# Can I add a differential lock to my MF 35?



## SandLily (Jan 6, 2016)

Massey Masters-
Can differential lock be added to my MF 35? What parts would be needed?
Thanks
Mark in West MI


----------



## RM-MN (Sep 11, 2015)

If I had a MF35 and wanted a differential lock I would be checking salvage yards for an entire differential housing with the locking differential already in there. I suspect that adding one to a tractor without would be a long and difficult job.


----------



## sixbales (May 18, 2011)

Howdy SandLily,

Welcome to the tractor forum.

I understand that differential lock became an option with the later model MF35's. Also on the MF35X, a subsequent model.
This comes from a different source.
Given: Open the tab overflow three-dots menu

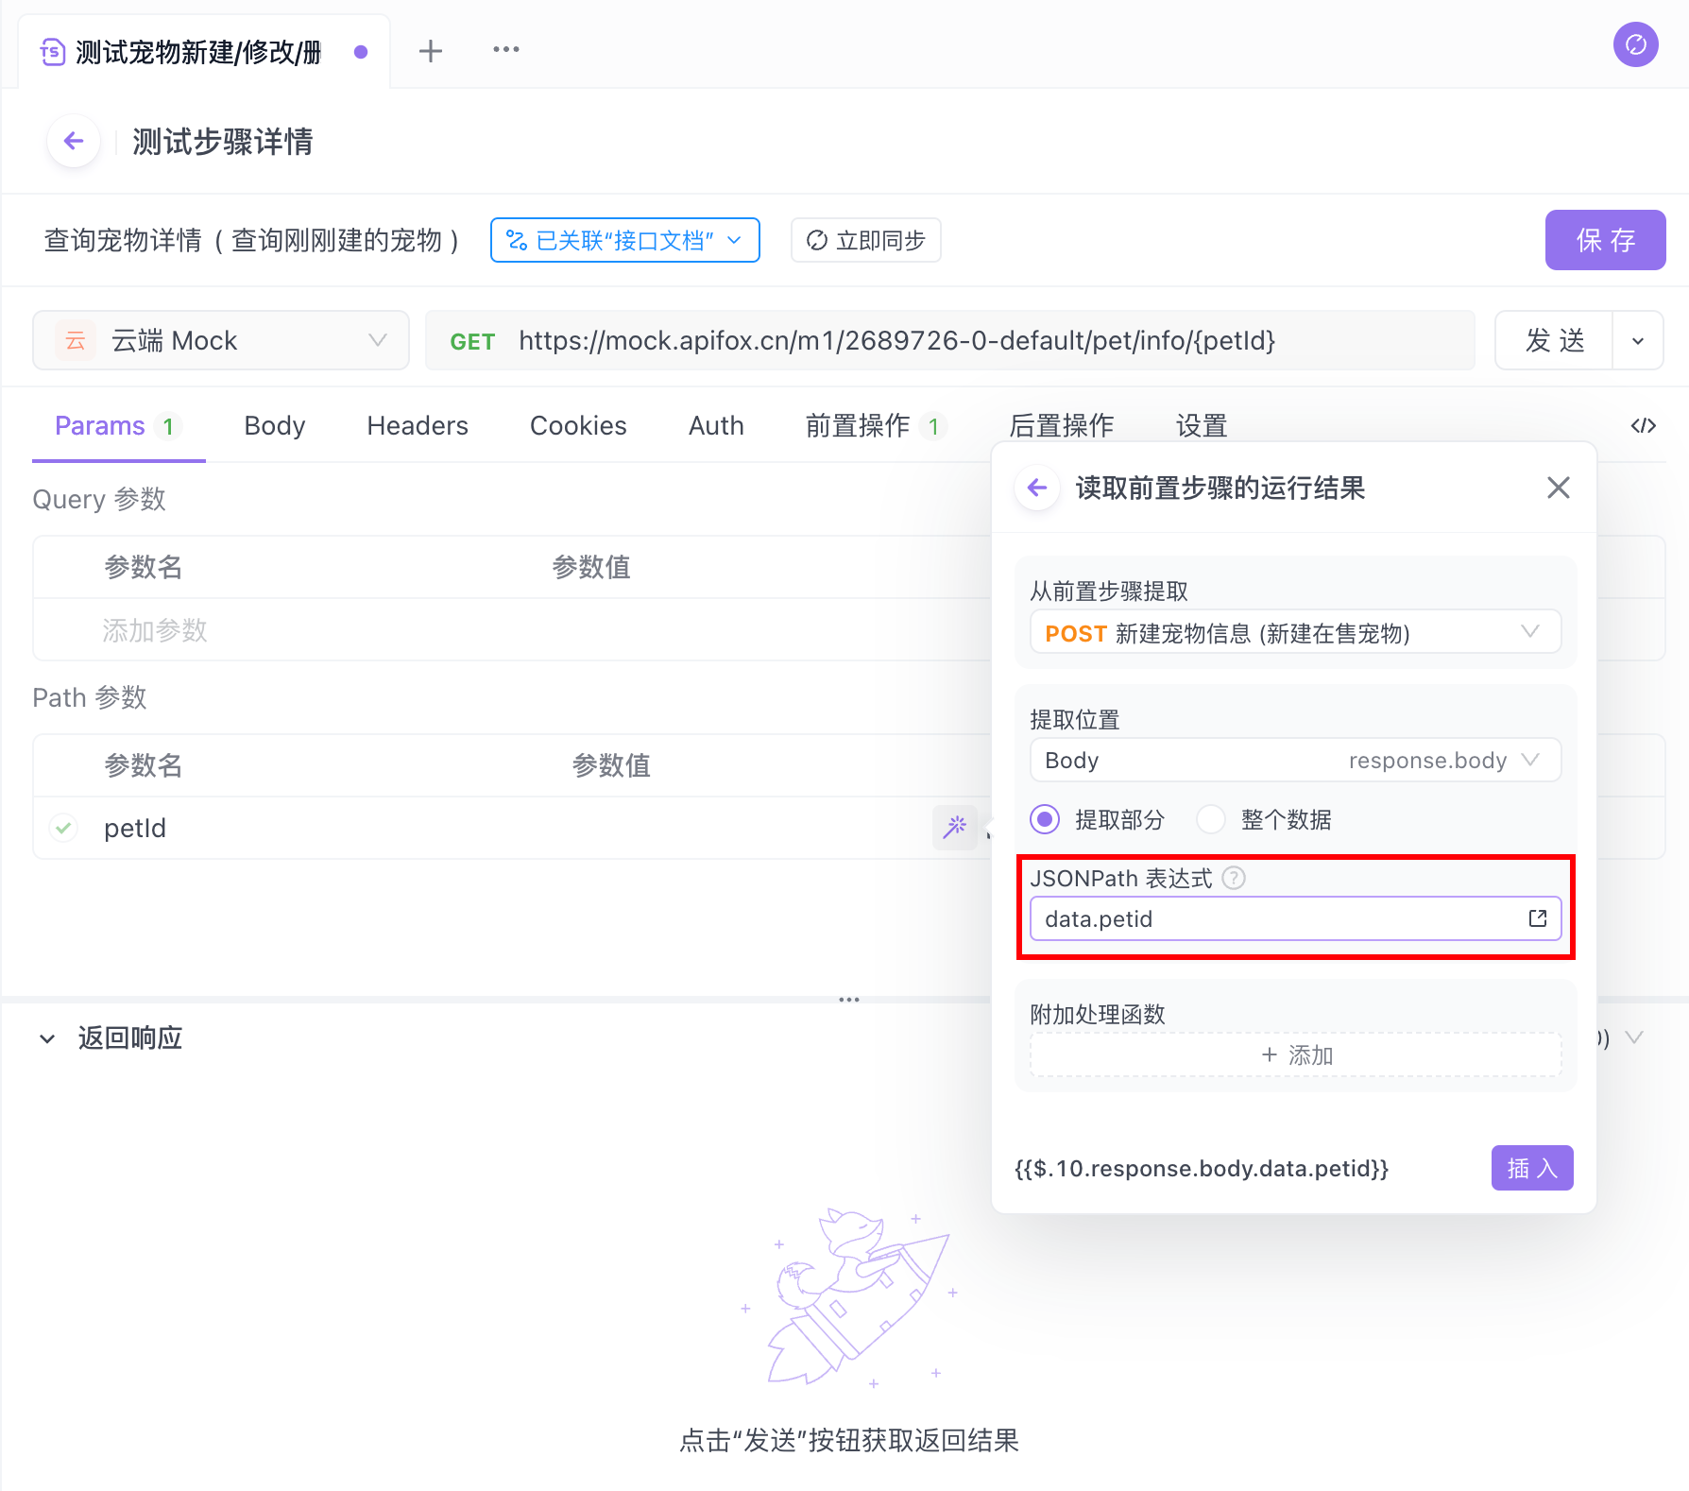Looking at the screenshot, I should pos(505,50).
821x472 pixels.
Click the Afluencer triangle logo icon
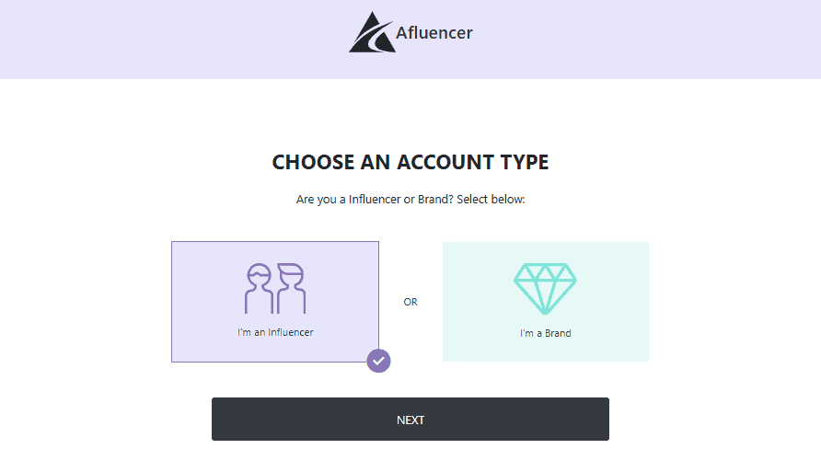coord(371,33)
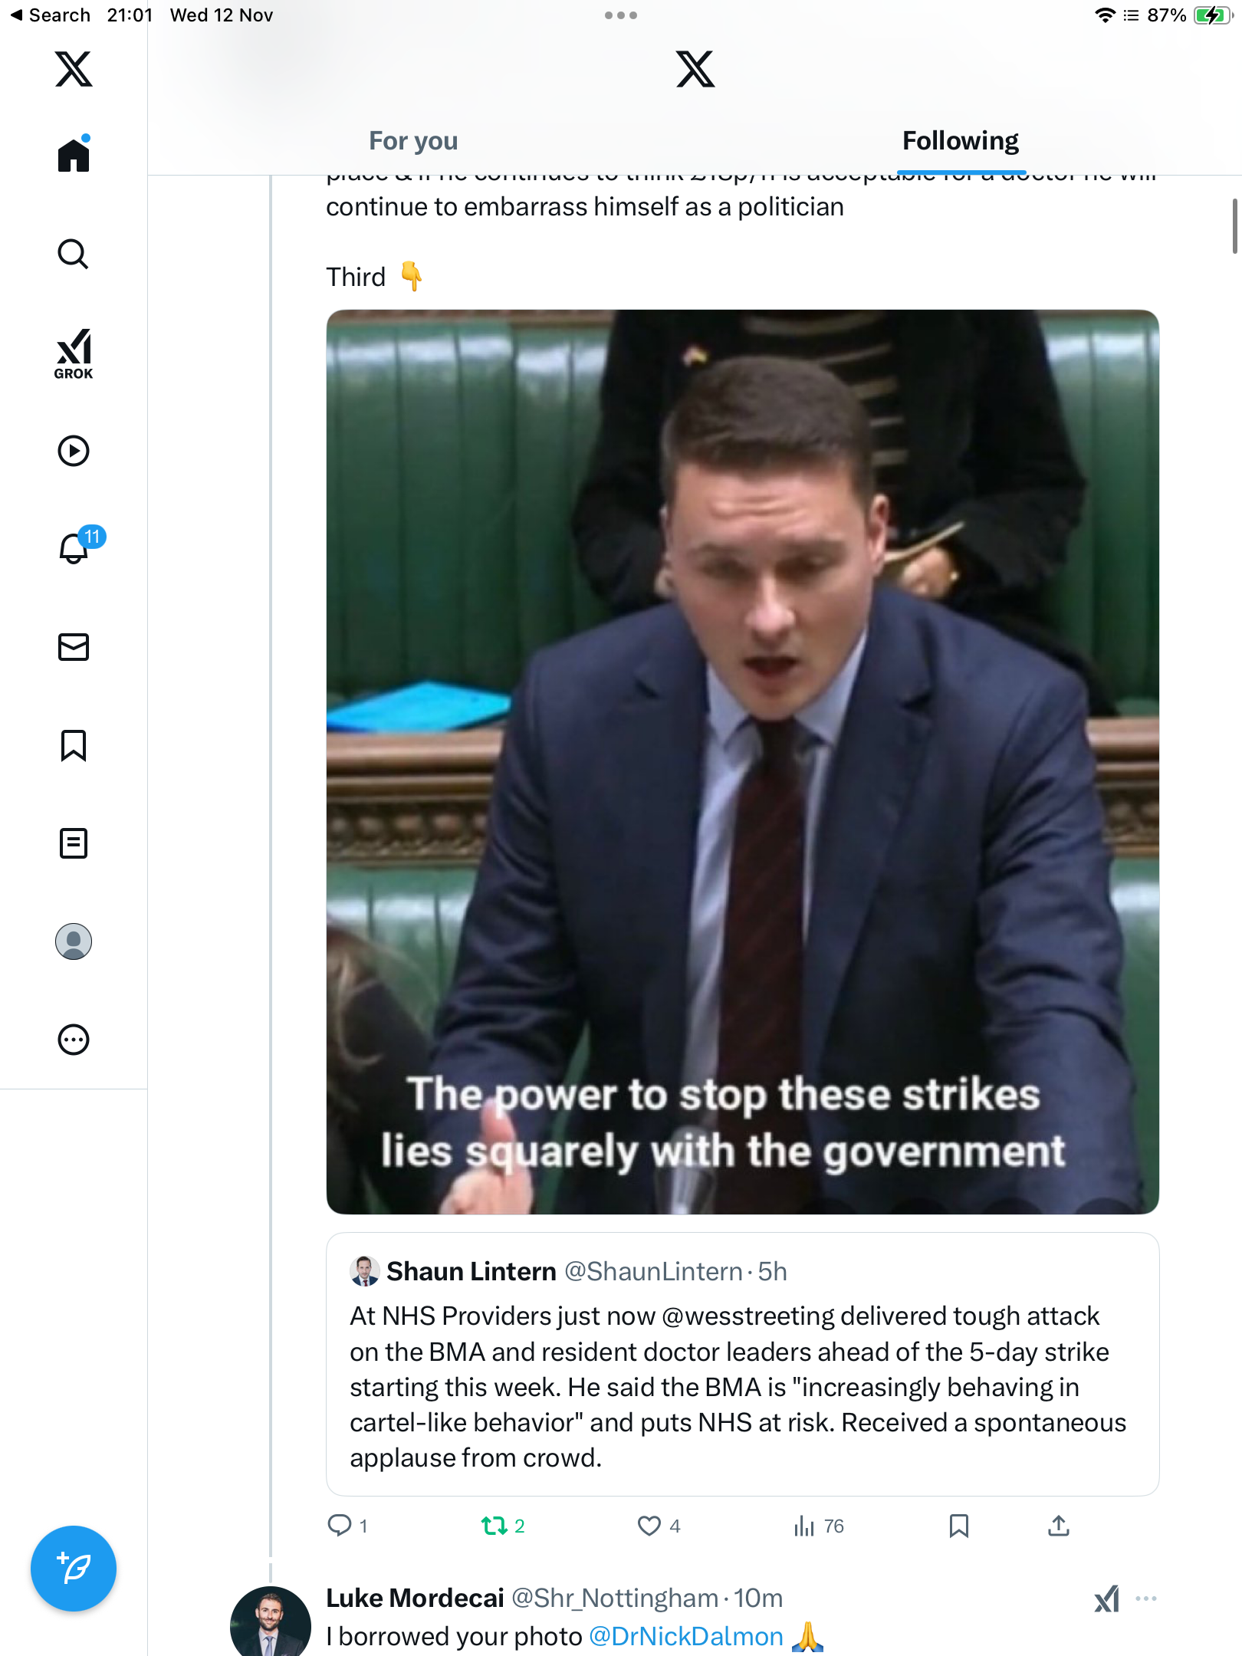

Have a look at tractorhouse.com. In their "dismantled machine" section, they have 50 ea. MF35's listed in salvage (all across the country). They also have one MF35X listed in salvage. Choose a salvage yard near you.

Braking the wheel that is slipping/spinning gets almost the same response, but I must admit that diff lock is a nice feature. 

You might be money ahead to buy a tractor with diff lock.


----------



## RC Wells (Dec 26, 2008)

Adding a differential lock puts too much stress on the carrier in the early MF35 models. You will be well advised to just use the turning brakes to lock the slipping wheel, just ease it, do not slam the brake as that can snap an axle and upset the tractor.


----------